The "you're not paranoid if they're really after you" thriller Hanna—scripted by Seth Lochhead and David Farr, and directed by Joe Wright—has a gag but not much of a point. The gag is to mash-up a young protagonist out of the Grimm's Fairy Tales with a postmodern super-soldier out of—oh, let's say The Bourne Identity. Wright directs the hell out of the script (for better or worse, he fearlessly racks up style points), and he has a credible lead in Saoirse Ronan (who nabbed an Oscar nomination for Wright's Atonement). But Hanna is likely to leave audiences wondering if they've been on a road to nowhere.

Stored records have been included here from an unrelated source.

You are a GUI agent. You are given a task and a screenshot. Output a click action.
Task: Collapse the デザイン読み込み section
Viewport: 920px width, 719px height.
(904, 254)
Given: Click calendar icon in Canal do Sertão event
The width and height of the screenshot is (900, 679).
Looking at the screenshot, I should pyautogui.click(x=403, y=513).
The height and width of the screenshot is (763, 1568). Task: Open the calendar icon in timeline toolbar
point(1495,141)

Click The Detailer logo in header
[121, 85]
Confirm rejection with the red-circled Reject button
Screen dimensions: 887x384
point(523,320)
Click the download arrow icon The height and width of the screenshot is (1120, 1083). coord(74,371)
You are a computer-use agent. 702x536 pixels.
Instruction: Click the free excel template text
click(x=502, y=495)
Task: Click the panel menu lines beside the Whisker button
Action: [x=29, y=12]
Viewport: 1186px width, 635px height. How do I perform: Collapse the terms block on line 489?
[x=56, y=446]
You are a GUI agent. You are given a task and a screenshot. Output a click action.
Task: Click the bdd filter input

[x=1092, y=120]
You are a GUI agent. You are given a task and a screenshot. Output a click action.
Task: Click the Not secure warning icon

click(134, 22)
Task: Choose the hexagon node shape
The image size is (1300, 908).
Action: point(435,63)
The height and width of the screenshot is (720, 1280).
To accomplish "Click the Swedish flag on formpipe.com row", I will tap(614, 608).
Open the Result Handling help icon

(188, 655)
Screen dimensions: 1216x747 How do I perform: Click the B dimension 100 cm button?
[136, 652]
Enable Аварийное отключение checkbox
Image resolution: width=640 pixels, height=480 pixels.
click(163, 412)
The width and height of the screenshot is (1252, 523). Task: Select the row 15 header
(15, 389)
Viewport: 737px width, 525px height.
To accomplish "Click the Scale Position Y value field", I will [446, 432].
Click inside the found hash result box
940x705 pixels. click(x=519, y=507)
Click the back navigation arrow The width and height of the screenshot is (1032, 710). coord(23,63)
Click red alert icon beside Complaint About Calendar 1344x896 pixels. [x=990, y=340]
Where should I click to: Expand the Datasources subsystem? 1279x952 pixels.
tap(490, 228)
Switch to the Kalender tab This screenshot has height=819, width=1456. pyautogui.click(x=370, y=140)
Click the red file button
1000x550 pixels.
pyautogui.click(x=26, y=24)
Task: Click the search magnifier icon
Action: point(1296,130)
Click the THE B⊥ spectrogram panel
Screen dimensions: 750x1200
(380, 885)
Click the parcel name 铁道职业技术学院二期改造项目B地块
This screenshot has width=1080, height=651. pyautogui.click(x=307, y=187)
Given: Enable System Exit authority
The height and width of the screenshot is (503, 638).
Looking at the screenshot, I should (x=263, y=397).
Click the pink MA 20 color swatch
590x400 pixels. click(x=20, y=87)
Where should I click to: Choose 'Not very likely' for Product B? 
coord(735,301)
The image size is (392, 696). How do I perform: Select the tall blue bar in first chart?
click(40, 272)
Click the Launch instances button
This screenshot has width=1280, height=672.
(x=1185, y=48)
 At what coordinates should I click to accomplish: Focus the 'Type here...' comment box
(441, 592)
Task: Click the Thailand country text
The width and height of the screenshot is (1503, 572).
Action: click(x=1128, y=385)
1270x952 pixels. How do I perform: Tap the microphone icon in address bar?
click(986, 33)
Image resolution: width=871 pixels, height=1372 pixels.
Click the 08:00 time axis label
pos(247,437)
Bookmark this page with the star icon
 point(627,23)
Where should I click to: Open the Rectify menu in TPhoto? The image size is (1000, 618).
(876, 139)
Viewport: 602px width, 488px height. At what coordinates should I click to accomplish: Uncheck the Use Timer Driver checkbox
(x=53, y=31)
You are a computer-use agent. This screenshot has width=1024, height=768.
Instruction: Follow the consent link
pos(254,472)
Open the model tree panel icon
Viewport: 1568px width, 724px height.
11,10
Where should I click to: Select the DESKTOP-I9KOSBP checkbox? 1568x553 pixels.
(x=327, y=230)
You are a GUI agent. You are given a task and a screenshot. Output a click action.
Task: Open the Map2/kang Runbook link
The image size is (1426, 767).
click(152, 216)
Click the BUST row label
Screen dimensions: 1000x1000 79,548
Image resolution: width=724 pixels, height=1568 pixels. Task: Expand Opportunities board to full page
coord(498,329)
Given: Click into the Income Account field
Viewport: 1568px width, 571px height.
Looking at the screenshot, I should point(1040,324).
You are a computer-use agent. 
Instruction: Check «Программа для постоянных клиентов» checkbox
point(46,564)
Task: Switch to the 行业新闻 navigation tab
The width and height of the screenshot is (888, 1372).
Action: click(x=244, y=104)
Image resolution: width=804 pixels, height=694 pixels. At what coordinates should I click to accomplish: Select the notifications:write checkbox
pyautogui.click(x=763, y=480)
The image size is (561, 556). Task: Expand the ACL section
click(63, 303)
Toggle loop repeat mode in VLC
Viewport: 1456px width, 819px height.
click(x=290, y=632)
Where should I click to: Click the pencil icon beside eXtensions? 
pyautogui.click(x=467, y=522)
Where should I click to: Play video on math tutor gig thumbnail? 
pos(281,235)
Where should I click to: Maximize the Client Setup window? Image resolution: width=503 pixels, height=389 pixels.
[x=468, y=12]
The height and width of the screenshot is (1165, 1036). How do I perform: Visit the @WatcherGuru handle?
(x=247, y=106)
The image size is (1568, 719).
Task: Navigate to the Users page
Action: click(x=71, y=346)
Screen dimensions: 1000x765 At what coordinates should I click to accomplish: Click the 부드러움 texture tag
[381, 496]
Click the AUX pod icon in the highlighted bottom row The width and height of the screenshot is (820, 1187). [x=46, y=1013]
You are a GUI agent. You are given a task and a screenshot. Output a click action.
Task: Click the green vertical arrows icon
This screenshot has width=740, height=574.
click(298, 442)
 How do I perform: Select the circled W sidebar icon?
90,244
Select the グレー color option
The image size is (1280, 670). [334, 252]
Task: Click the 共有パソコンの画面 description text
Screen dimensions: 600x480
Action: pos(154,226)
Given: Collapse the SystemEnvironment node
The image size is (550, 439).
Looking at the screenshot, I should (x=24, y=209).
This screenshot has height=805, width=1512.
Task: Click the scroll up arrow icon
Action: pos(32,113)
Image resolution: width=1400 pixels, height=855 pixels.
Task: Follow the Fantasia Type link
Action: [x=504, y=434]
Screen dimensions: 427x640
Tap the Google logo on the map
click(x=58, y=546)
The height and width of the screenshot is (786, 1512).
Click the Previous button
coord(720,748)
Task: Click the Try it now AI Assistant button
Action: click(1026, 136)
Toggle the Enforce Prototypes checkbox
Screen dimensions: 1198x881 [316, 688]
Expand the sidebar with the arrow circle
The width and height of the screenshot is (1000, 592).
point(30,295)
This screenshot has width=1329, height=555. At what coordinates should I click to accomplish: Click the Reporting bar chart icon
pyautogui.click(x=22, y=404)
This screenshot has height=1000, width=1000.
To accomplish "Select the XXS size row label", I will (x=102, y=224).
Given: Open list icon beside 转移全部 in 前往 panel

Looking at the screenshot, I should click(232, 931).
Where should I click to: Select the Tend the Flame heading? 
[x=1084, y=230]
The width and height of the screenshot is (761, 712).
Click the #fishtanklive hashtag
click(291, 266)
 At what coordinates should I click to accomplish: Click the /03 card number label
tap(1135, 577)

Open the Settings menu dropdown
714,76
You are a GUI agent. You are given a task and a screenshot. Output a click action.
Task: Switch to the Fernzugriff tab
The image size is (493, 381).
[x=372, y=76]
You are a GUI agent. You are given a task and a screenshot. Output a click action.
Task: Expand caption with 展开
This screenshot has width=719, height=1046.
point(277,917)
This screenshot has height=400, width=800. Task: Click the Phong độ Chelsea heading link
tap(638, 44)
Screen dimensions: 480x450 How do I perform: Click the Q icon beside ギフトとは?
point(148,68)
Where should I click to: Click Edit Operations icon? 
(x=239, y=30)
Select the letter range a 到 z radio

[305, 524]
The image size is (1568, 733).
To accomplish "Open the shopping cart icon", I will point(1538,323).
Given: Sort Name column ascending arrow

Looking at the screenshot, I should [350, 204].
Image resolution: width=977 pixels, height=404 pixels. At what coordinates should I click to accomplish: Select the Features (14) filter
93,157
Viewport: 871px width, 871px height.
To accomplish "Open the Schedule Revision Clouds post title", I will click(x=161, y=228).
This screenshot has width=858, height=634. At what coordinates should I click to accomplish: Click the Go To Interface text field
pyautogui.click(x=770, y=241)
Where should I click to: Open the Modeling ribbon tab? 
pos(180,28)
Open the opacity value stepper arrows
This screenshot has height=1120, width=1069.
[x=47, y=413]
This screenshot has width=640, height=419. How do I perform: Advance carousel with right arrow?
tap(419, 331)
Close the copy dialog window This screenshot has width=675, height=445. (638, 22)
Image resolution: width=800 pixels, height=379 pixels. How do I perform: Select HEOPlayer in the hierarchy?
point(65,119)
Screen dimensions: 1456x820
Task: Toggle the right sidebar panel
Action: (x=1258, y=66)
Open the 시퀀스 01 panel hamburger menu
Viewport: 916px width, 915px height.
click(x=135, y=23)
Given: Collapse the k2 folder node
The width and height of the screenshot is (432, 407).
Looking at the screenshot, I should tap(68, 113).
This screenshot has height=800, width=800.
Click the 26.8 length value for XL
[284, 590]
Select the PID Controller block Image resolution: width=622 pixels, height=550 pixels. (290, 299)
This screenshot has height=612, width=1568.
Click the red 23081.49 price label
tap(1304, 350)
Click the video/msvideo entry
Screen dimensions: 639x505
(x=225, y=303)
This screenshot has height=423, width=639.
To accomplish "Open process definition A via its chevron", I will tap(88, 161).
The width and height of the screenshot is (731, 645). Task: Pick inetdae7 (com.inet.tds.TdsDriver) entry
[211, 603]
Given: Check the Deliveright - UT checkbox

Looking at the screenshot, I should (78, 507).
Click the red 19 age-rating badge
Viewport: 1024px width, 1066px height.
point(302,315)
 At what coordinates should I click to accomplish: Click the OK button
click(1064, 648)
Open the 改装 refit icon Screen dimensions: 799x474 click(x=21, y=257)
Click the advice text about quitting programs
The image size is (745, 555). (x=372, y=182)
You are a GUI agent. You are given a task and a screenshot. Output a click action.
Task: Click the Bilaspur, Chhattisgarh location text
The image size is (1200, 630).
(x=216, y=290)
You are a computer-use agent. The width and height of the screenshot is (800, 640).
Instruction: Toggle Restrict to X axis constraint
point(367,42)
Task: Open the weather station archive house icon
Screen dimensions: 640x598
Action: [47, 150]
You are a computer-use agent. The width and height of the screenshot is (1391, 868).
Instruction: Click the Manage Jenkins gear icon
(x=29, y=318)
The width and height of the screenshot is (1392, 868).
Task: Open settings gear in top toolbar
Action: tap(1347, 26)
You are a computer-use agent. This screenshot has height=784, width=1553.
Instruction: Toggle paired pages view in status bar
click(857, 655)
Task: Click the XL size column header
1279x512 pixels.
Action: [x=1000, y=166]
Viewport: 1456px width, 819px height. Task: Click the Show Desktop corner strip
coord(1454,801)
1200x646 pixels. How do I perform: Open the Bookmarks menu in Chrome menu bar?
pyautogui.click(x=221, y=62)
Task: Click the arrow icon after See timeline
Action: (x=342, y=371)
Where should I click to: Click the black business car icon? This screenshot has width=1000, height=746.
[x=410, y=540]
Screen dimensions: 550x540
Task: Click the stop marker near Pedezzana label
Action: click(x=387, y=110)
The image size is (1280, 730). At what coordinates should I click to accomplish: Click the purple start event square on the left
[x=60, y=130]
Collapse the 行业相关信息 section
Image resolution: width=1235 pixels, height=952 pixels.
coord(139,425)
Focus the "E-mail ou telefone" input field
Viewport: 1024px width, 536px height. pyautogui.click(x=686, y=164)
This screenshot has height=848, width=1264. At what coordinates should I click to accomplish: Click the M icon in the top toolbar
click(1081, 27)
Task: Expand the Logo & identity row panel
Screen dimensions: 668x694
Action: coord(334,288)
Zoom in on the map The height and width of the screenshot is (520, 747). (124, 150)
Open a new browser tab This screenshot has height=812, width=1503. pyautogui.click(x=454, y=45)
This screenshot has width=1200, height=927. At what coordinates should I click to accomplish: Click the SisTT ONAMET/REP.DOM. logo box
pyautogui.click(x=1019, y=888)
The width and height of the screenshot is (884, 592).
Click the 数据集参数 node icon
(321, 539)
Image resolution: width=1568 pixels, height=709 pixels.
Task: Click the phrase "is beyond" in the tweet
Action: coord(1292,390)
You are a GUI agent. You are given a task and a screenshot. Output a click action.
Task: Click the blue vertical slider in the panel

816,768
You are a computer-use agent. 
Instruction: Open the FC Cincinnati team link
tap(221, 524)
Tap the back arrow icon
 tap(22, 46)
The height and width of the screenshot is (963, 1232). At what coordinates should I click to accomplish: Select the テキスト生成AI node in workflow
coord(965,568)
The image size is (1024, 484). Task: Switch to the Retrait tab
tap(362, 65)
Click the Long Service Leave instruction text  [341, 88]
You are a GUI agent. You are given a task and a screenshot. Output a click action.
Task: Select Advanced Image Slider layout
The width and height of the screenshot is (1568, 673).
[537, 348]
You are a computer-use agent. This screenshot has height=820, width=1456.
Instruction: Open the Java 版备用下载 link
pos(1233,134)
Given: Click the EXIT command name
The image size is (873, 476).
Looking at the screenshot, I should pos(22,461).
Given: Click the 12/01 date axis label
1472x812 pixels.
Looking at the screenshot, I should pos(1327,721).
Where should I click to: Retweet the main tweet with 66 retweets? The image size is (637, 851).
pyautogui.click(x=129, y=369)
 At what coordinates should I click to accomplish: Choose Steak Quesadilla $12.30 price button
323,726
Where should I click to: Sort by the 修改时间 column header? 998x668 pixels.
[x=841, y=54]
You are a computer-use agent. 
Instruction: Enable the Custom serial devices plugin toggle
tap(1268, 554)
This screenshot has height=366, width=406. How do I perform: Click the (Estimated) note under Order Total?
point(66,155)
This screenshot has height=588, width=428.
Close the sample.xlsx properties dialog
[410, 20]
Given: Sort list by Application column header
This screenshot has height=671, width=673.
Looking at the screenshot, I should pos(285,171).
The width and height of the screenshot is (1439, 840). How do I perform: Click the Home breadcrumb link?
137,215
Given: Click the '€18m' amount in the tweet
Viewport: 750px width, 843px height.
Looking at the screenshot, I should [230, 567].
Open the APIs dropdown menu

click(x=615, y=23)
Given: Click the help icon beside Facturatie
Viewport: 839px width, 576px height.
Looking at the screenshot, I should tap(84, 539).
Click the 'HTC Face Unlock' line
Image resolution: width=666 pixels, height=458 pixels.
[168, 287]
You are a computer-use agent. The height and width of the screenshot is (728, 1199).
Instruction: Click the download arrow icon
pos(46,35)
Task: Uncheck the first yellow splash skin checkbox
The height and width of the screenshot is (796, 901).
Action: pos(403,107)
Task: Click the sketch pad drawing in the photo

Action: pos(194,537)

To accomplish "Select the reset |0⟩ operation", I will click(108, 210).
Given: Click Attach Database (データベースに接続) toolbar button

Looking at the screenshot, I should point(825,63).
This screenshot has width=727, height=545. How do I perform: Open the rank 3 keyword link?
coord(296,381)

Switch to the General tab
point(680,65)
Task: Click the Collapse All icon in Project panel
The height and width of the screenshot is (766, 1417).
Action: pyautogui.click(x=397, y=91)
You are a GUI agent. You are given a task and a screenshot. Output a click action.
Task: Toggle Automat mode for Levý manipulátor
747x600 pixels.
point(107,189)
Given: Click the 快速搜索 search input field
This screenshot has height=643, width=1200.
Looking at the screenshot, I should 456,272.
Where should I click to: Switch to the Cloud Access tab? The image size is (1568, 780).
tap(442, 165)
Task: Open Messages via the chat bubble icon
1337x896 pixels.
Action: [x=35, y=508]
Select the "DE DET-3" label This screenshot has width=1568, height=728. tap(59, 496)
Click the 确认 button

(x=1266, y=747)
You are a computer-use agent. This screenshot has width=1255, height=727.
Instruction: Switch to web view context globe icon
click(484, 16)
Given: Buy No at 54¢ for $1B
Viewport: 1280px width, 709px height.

Ronan plays sixteen-year-old Hanna, a forest-dwelling girl who trains to hunt, kill, evade and fight under the mentorship of her "papa," Erik Heller (Eric Bana). The movie starts in Finnish territory, which may be something of a pun on the film's structure: in a humble shelter from the snow, Hanna learning about her world almost entirely from books (including a copy of Grimm's Fairy Tales) when not sparring with Erik, who hammers home the prime directive "Adapt or die." Hanna longs to see the real world and at last concludes, "I'm ready." Erik is inclined to agree, and in the film's most prominent head-scratcher, Erik tells his daughter that, in leaving her home, she must flip the switch of a transponder, thereby alerting Marissa Wiegler (Cate Blanchett), his former handler at the CIA, of his secret location. This "Bring it on" invitation seems to be Erik's way of advancing the endgame between himself and Wiegler, though a saner person might prefer to stay "underground" while quietly relocating.
At any rate, the CIA scoops up Hanna, leading to a surreal sequence set within a CIA compound that Hanna duly escapes; the story takes on the structure of a chase or, to be Grimm about it, a hunt (call it "Run Hanna Run"). Lochhead and Farr fill out their action drama with Hanna's "abnormal" coming-of-age, as she encounters phenomena like electricity and music (and available boys) for the first times. Hanna takes up with a family traveling in a camper van, who give the girl a strange entry point into society. The parents (Jason Flemyng and Olivia Williams) are hippie types, the son (Aldo Maland) a burgeoning pubescent, and the teenage daughter Sophie (Jessica Barden) a wannabe debutante obsessed with boob jobs, boys, and bi-curiosity. The latter becomes Hanna's dubious guide, leading to a disastrous double date. Meanwhile, Wiegler—a.k.a. "the Witch" in this fairy tale—supervises the two-pronged search for Erik and Hanna.
And so Hanna is a flashy but disposable exercise in style over substance, one that—instead of "adapting"—devolves into obvious fairy-tale references as counterpoint to running and gunning. Jeff Imada provides the impressive fight choreography, including Bana's Oldboy-ish single-take takedown of several thugs; the Chemical Brothers provide the pulsing electronic soundtrack. Bana's brawny sufferer and Blanchett's Big Bad Wolf in ice-queen's clothing wittily play off the archetypes, but the show belongs to Ronan, who delivers a steely and yet oddly vulnerable turn that cements her reputation as an acting prodigy. Even with a run time approaching two hours, Wright's film never quite finds purchase with its halfhearted bildungsroman intentions. Hanna emerges from her parents' shadows mostly by confirming the wisdom of what she was told from the start: trust only yourself.